You may have seen Mr. Joe Benkovich waltzing into Mr. Marcus Whithorne’s classes. Or you may have seen the two of them walking side-by-side on campus – small and tall, both history nerds, the perfect pair of best friends.
But never would you consider for a moment that they had a bloody feud at the beginning of the school year. Never would it cross your mind, for even a nanosecond, that these two brothers from another mother would soon become mortal enemies.
You would be wrong.
The Textbook War began in the first semester of the 2023-2024 school year. Tensions started when the two poked fun at each other with seemingly harmless jokes, specifically about their contrasting heights. “He would always say, ‘Oh, you’re too tall.’ And I’d say, ‘You’re too short,’ and it just grew and grew and grew,” Benkovich explained.
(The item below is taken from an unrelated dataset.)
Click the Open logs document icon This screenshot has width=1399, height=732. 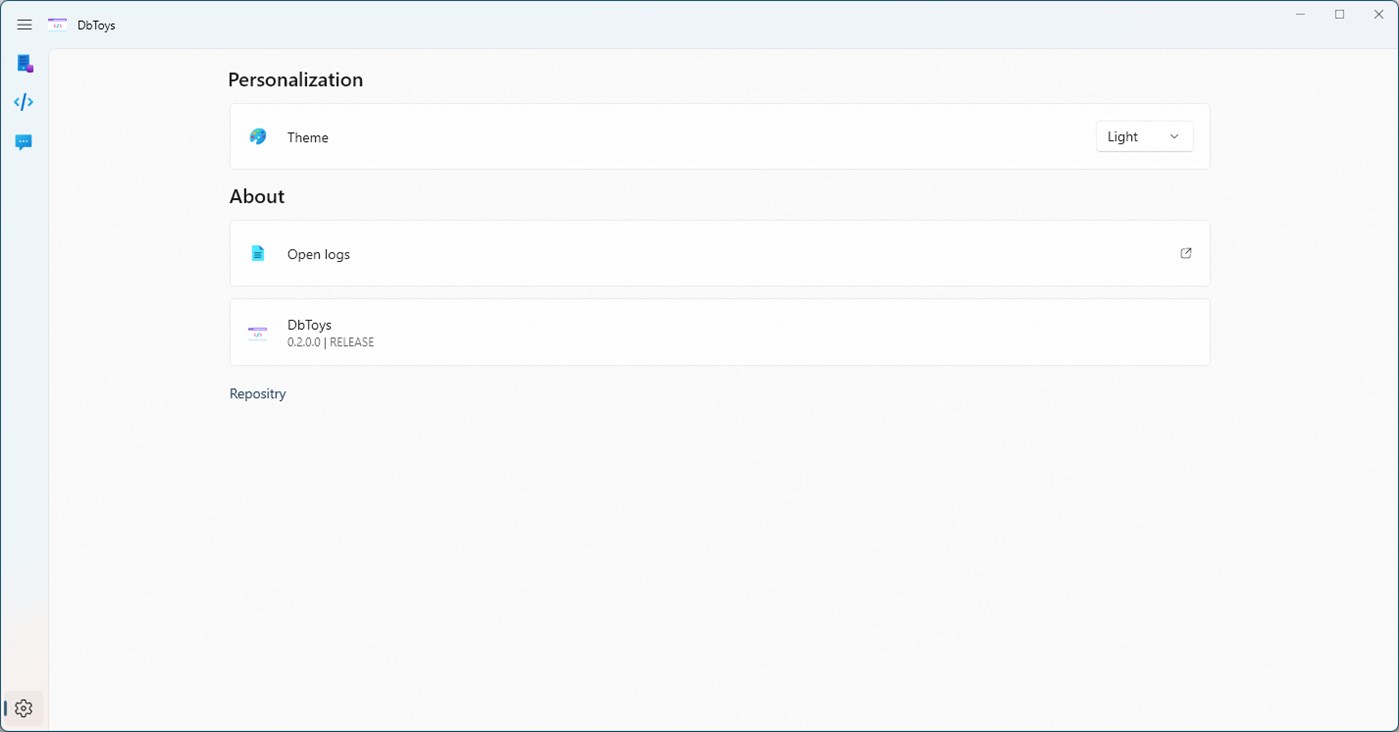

However, it soon became clear that it would be more than just “wholesome pranks.” The tide turned when Whithorne took the war a step further, by forcing former students to drop off old textbooks in the middle of Benkovich’s class, while he was in the middle of teaching a lesson.
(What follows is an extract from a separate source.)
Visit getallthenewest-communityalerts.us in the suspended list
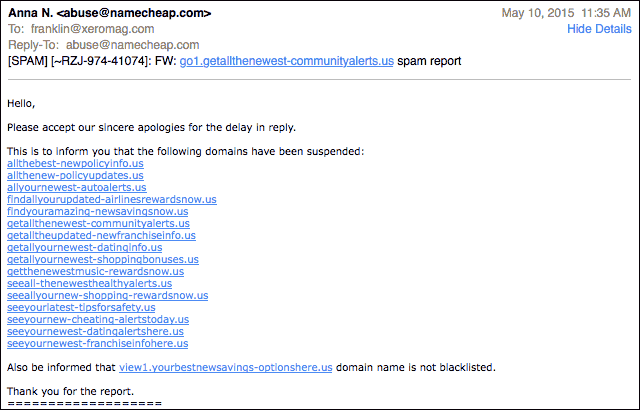(98, 223)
This, of course, was an act of war.
Much like when the Japanese bombed Pearl Harbor, Whithorne had awoken a sleeping tiger. Enraged, Benkovich decided that Whithorne would rue the day that he had decided to drop off those textbooks.
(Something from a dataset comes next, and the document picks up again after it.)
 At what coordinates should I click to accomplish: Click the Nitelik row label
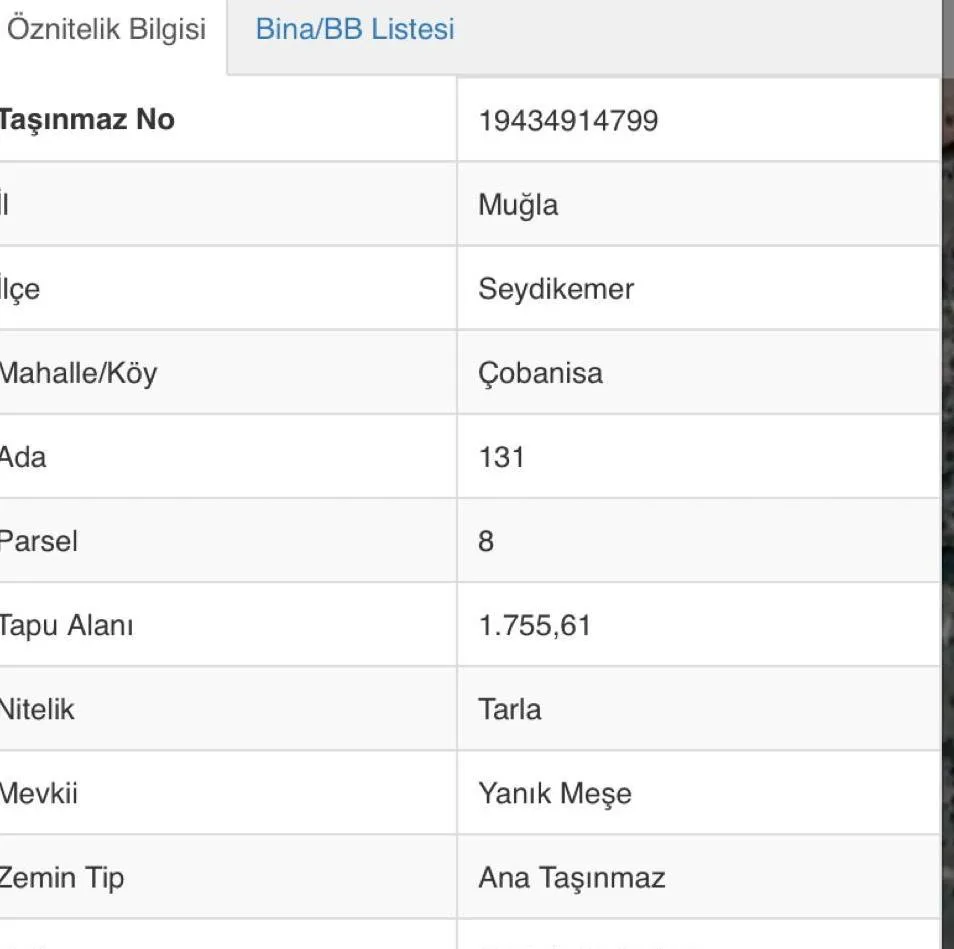point(37,710)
The textbooks thus became the instruments of combat. They would soon take over the teachers’ entire lives, both personally and professionally. Whithorne asserted, “Benkovich escalated [the situation] and put them underneath [the] windshield wipers on my car. I then took more and placed them on top of his car.”
Soon the textbooks signified more than just a simple work feud. They became symbols of a full-blown war. Benkovich, motivated by “the sheer joy of annoying” Whithorne, shipped a package to his house, timed perfectly with his daughter’s birthday.
A poor, unsuspecting Whithorne opened the package, expecting a sweet gift for his young daughter. But what he found inside destroyed the last shred of hope for victory. It was “a textbook that was maybe fifteen years old,” Whithorne recalls.
With Whithorne forced to surrender, Benkovich celebrated this victory with one last prank. Knowing that Whithorne’s greatest phobia is owls, Benkovich placed statues of those wretched creatures around the top of his classroom, where they could not be reached, thus symbolizing the crushing defeat and torment for his conquered foe.
October 18th, 2023 marked the official end of the Textbook War. The two combatants ratified a peace treaty with their personal stamps, effectively ceasing hostilities for the foreseeable future.
However, there are whispers of a reignition of the conflict. Will Whithorne have his revenge? Will Benkovich further cement his authority? We have the inside scoop, presented here as a dialogue between these two adversaries.
Whithorne: “It’s not similar enough to the Cold War…”
Benkovich: “It’s kinda like the Cold War.”
Whithorne: “We go to extenuating detail and lengths to not fight one another anymore…”
Benkovich: “…with nuclear weapons. It would be the end of the world, so right now fear is keeping us on our best behavior.”
So there you have it, Nitros. Only time will tell what will happen next, but for now these two former rivals are back to being best friends.
“He’s my best friend, and he bought me a cup of coffee today,” Benkovich gushed. “Despite all our pranks, we are really good friends.”